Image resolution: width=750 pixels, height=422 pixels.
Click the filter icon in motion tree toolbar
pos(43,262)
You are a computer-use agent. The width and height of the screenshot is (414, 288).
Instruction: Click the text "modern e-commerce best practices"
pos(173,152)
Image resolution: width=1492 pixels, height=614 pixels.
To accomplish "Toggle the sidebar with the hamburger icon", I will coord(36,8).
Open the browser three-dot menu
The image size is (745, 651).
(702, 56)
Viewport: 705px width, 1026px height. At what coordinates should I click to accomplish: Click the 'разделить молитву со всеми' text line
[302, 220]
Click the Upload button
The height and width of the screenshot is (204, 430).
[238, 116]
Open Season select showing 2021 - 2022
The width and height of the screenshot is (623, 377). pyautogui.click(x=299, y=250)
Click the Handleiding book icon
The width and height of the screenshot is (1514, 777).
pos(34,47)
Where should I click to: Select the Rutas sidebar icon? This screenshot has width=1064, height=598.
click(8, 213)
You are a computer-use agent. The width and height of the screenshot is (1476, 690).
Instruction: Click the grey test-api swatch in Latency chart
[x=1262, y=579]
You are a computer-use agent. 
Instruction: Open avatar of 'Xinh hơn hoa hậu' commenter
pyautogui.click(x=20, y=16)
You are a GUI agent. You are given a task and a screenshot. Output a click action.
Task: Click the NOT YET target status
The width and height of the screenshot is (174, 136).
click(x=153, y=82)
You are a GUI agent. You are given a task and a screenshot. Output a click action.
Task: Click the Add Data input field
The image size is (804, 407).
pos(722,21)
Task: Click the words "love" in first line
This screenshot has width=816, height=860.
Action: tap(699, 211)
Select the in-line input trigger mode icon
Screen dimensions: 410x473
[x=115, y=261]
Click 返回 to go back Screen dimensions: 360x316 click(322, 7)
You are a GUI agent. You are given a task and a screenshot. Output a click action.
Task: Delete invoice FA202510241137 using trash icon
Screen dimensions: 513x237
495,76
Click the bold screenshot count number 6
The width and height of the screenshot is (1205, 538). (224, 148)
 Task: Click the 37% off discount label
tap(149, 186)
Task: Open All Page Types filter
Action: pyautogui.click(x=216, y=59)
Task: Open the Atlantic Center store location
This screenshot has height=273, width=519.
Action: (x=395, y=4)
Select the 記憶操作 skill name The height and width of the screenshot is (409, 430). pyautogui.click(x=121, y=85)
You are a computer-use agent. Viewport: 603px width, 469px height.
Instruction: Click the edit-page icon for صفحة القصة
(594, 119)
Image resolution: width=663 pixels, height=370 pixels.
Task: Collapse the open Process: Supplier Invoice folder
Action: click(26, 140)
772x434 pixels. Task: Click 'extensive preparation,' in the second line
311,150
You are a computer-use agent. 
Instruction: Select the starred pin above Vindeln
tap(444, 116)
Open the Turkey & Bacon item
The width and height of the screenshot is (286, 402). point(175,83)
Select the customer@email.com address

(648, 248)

---*---

Copy all lines from the material that hold "computer".

Response area
You are a computer-use agent. The width and height of the screenshot is (414, 288).
You are a computer-use agent. The width and height of the screenshot is (1476, 690).
You are a computer-use agent. 
You are a computer-use agent. Viewport: 603px width, 469px height.
You are a computer-use agent. 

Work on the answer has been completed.